#### Instruction:
Reformat every line of the records below as a numbered list, skipping blank lines and leaving out the pictures.
+++++
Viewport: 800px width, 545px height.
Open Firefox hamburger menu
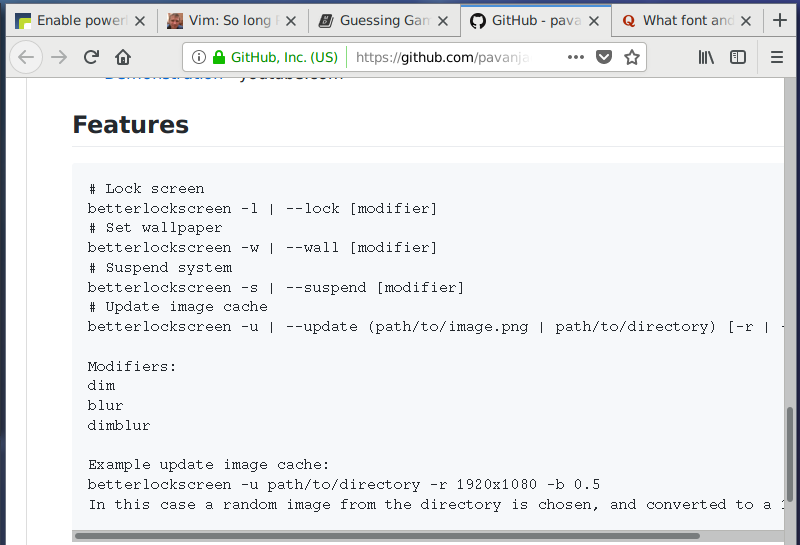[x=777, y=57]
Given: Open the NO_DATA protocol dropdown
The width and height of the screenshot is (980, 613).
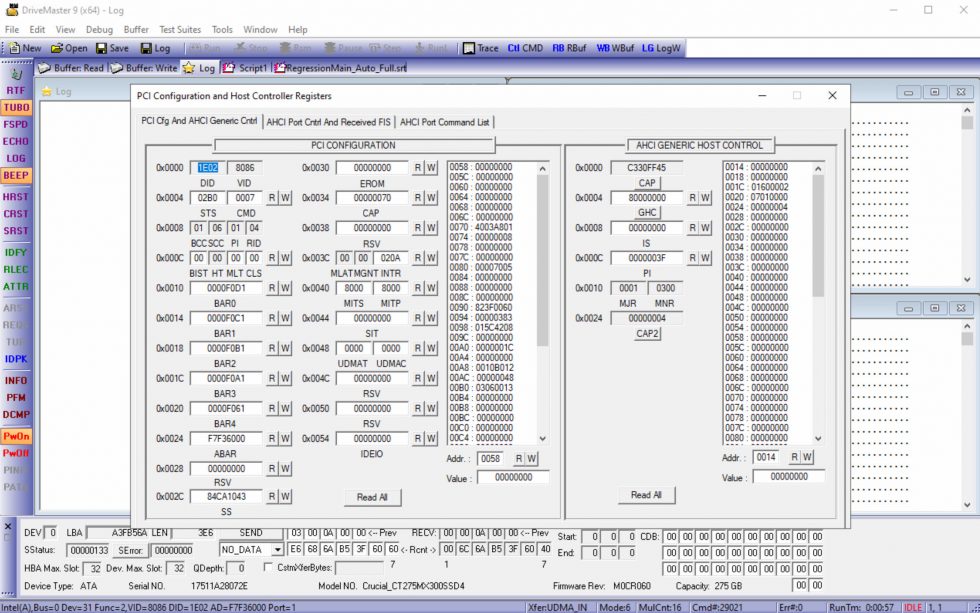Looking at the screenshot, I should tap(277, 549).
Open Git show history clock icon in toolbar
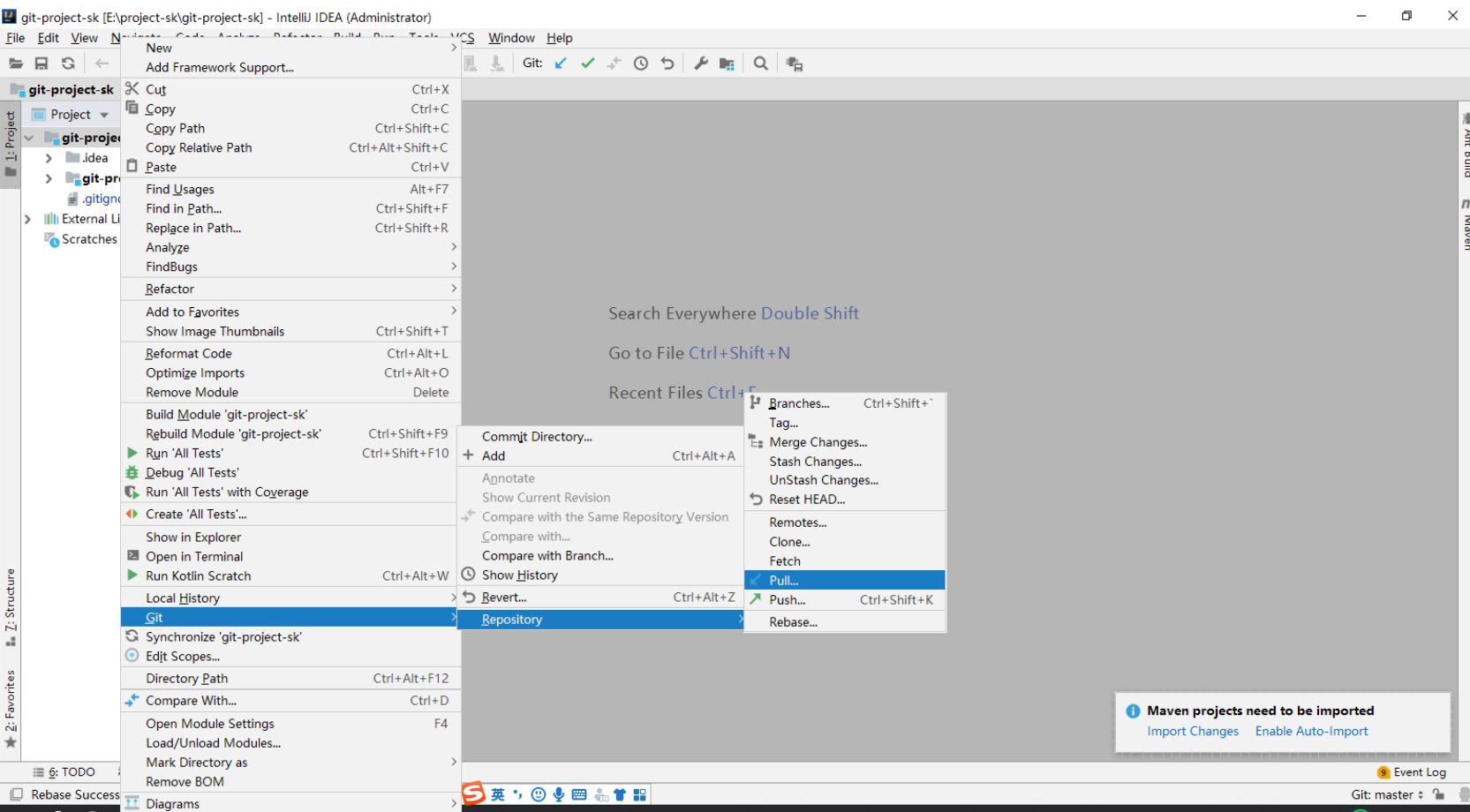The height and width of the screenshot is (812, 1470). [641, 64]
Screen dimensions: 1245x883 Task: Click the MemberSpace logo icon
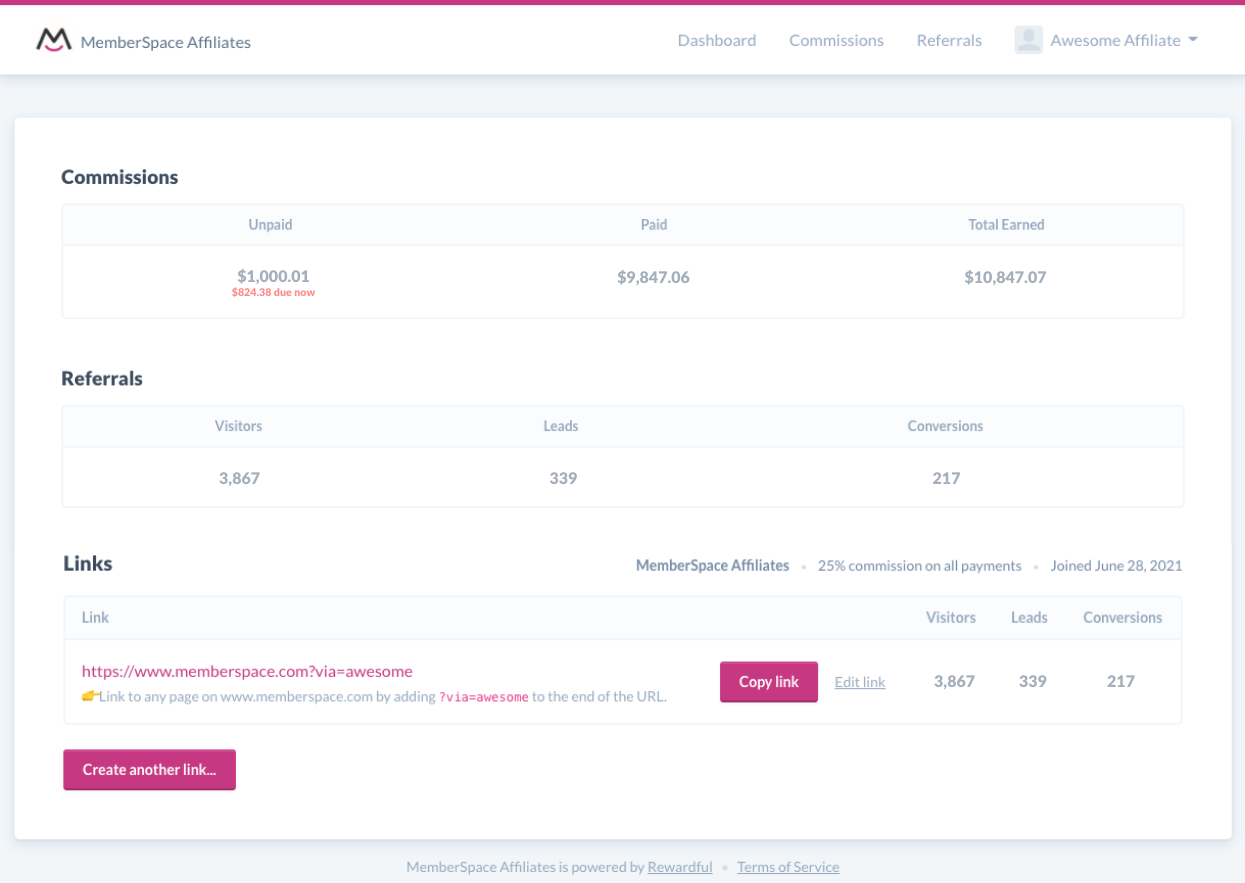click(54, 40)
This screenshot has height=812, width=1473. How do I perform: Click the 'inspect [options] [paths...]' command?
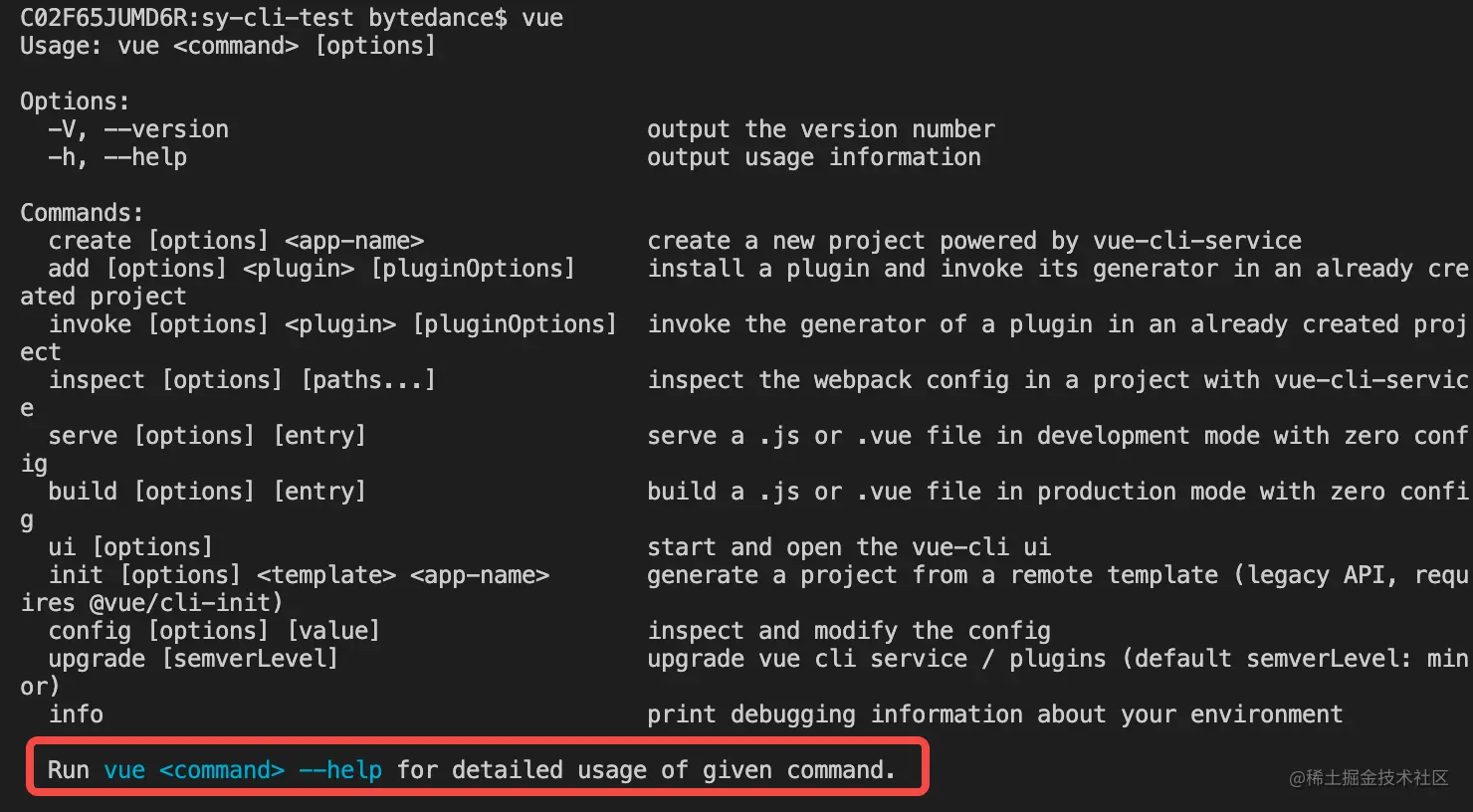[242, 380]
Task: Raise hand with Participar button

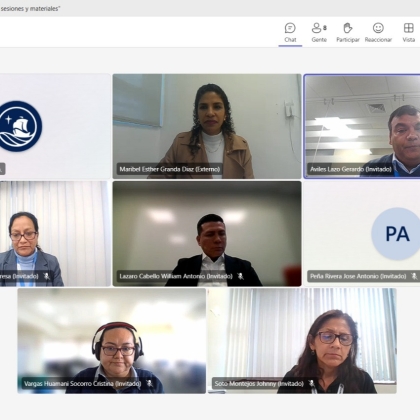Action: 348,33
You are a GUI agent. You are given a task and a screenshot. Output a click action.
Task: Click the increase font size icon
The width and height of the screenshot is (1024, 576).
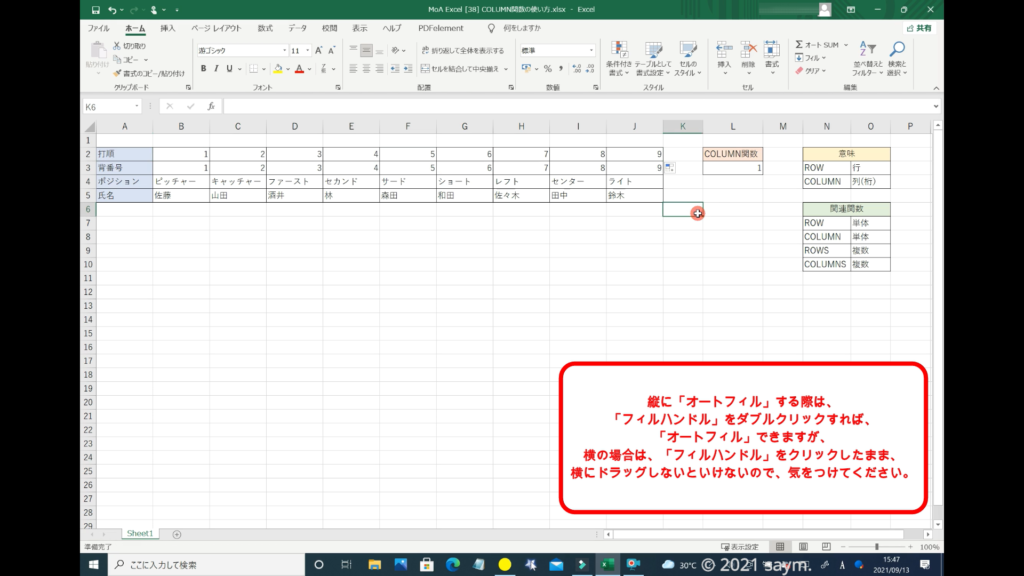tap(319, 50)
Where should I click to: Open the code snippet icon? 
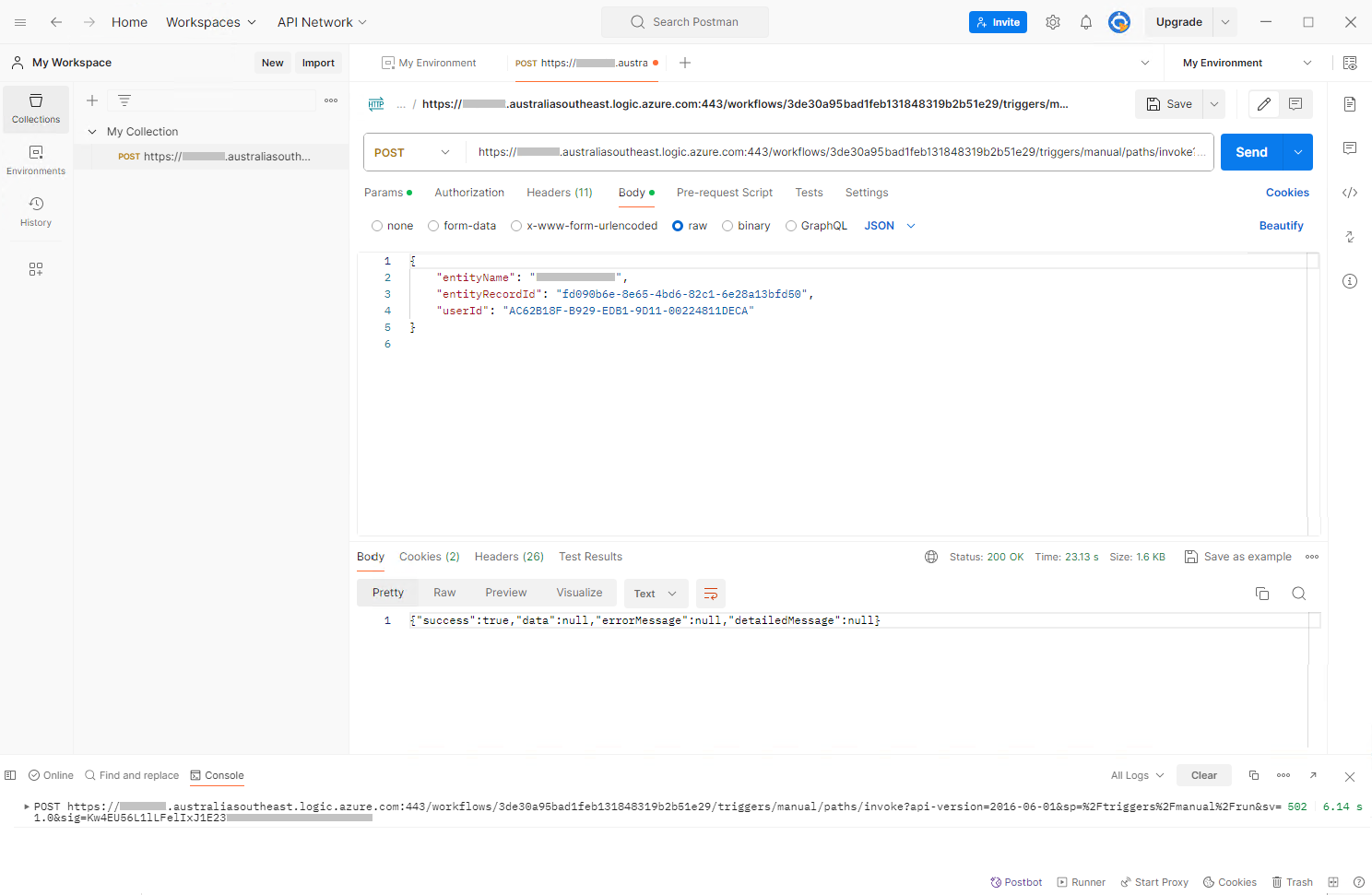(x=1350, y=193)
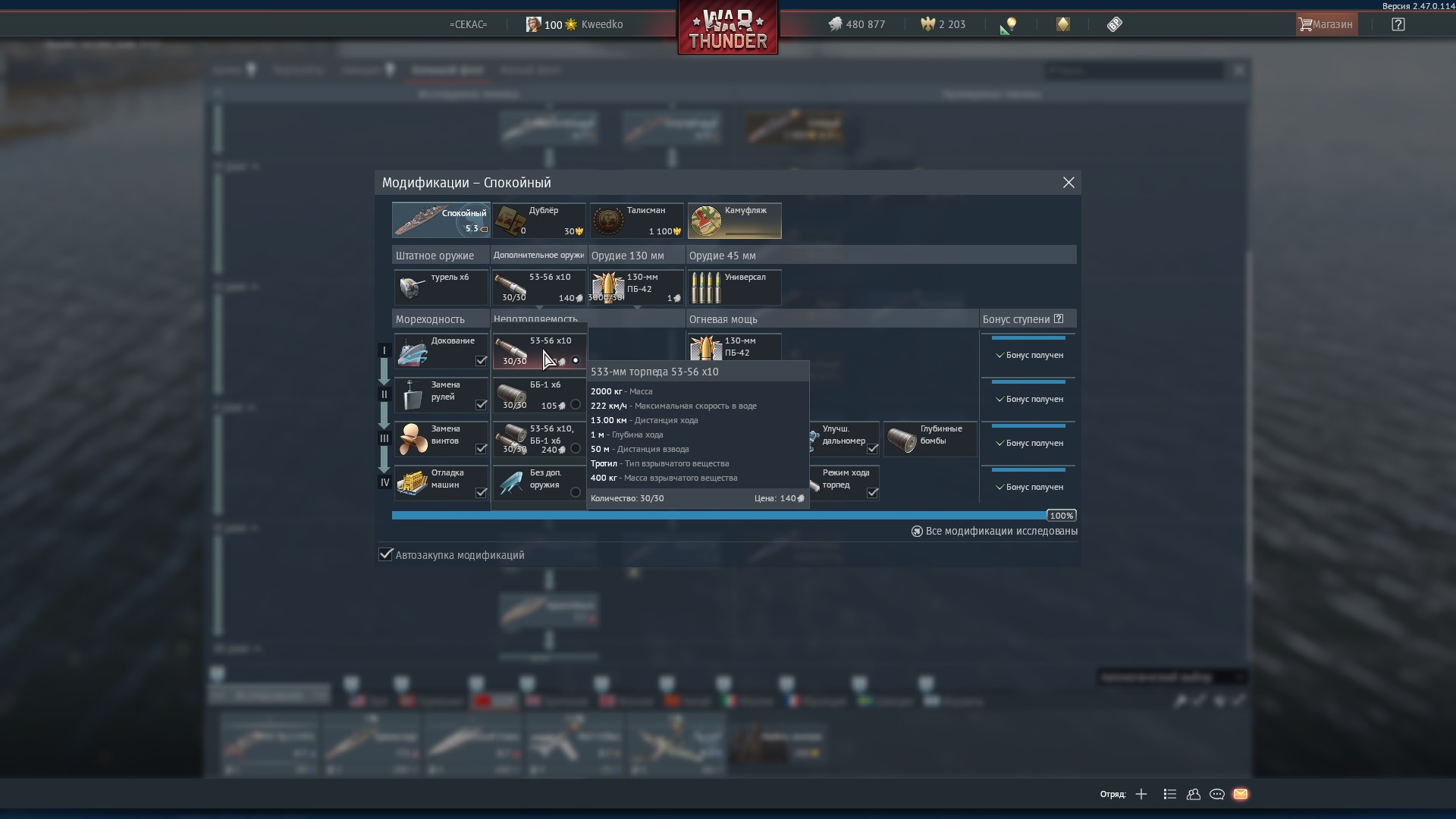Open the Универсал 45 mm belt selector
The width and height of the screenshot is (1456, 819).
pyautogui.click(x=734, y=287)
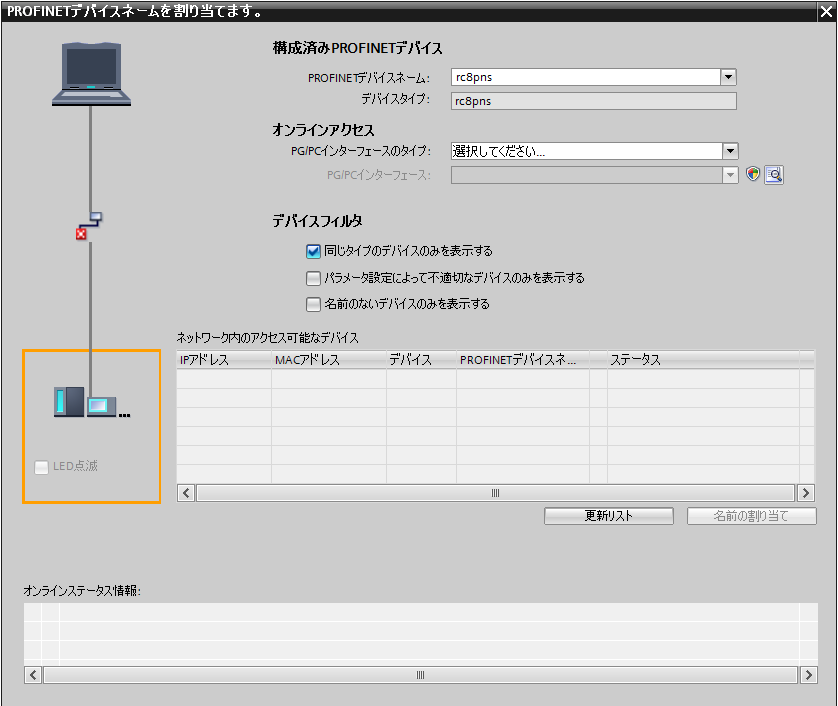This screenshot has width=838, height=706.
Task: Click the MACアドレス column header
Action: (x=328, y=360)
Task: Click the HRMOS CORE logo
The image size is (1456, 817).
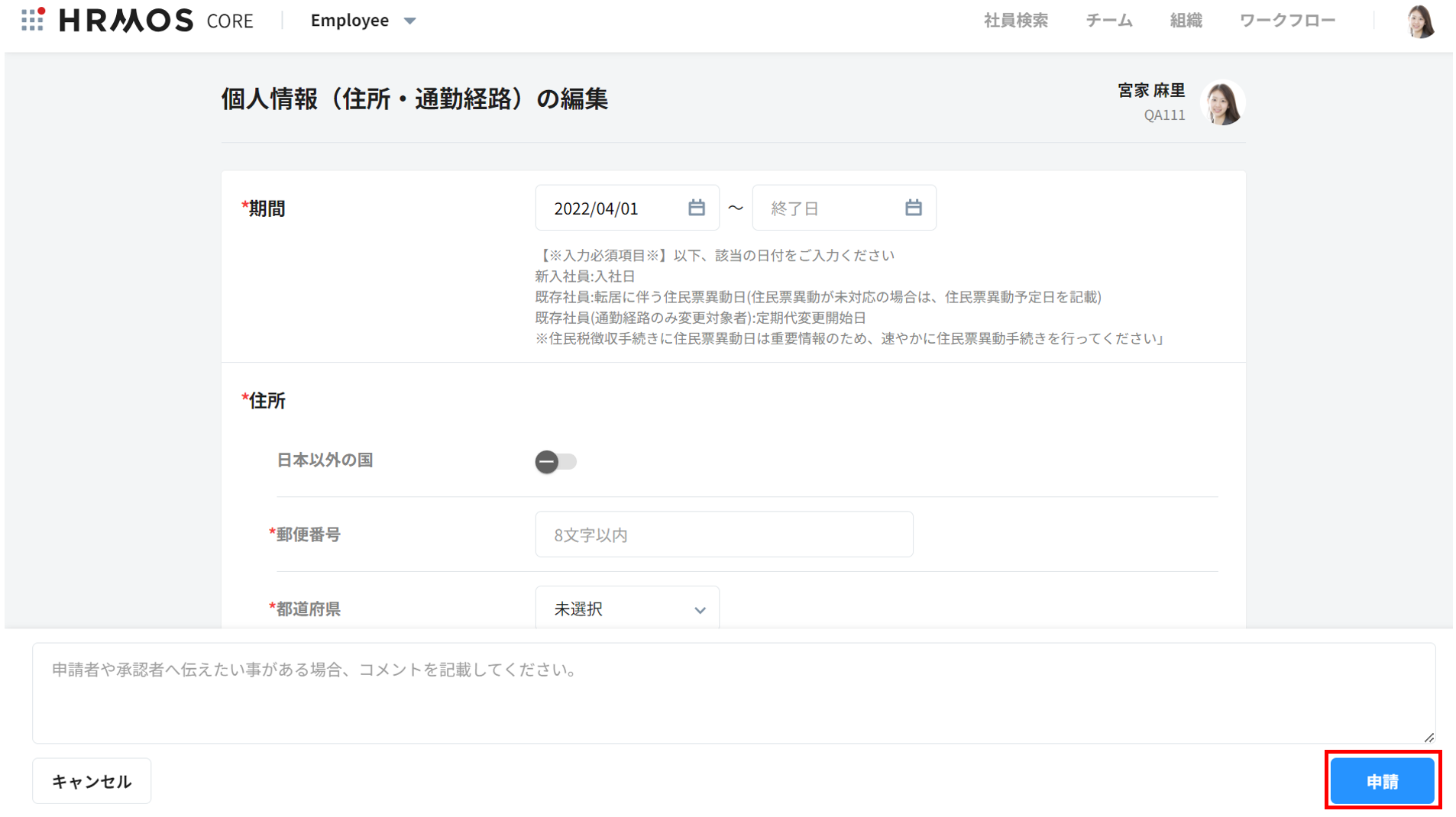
+++++
#### Final answer:
1. Viewport: 800px width, 545px height.
2. Open Firefox hamburger menu
3. [x=777, y=57]
4. Given: Open the NO_DATA protocol dropdown
5. The width and height of the screenshot is (980, 613).
6. Looking at the screenshot, I should tap(277, 549).
7. Open Git show history clock icon in toolbar
8. The height and width of the screenshot is (812, 1470). [641, 64]
9. Screen dimensions: 1245x883 Task: Click the MemberSpace logo icon
10. click(54, 40)
11. This screenshot has height=812, width=1473. How do I perform: Click the 'inspect [options] [paths...]' command?
12. [242, 380]
13. Task: Raise hand with Participar button
14. Action: 348,33
15. You are a GUI agent. You are given a task and a screenshot. Output a click action.
16. Task: Click the increase font size icon
17. The width and height of the screenshot is (1024, 576).
18. tap(319, 50)
19. Where should I click to: Open the code snippet icon? 
20. (x=1350, y=193)
21. Open the Универсал 45 mm belt selector
22. The width and height of the screenshot is (1456, 819).
23. pyautogui.click(x=734, y=287)
24. This screenshot has width=838, height=706.
25. Task: Click the MACアドレス column header
26. Action: (x=328, y=360)
27. Task: Click the HRMOS CORE logo
28. The image size is (1456, 817).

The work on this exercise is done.